Washington University-developed new breast cancer vaccine shows promise

Researchers at Washington University School of Medicine in St. Louis, US, have reported preliminary data from a small clinical trial of a new breast cancer vaccine.

 

Led by Washington University breast cancer surgeon and senior author Dr William Gillanders, the trial showed the vaccine to be safe in patients with metastatic breast cancer as well as helped slow cancer progression.

The new vaccine causes the body’s immune system to home in on a protein called mammaglobin-A, found almost in breast tissue.

Gillanders said: “Being able to target mammaglobin is exciting because it is expressed broadly in up to 80% of breast cancers, but not at meaningful levels in other tissues.
“The new vaccine causes the body’s immune system to home in on a protein called mammaglobin-A, found almost in breast tissue.”

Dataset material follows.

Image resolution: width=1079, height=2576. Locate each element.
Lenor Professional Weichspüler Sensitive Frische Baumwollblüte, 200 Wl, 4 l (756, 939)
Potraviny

“In theory, this means we could treat a large number of breast cancer patients with potentially fewer side effects.

“It’s also exciting to see this work progress from identifying the importance of mammaglobin-A, to designing a therapeutic agent, manufacturing it and giving it to patients, all by investigators at Washington University.”

The new vaccine primes a type of white blood cell, part of the body’s adaptive immune system, to seek out and destroy cells with the mammaglobin-A protein.

In the smaller proportion of breast cancer patients whose tumours do not produce mammaglobin-A, this vaccine would not be effective.

In the Phase I trial, 14 patients with metastatic breast cancer that expressed mammaglobin-A were vaccinated.

Gillanders said: “Despite the weakened immune systems in these patients, we did observe a biologic response to the vaccine while analysing immune cells in their blood samples.

“We also saw preliminary evidence of improved outcome, with modestly longer progression-free survival.”

Based on these results, Gillanders and his team are planning a larger clinical trial to test the vaccine in newly diagnosed breast cancer patients, who, in theory, should have more robust immune systems than patients who already have undergone extensive cancer therapy.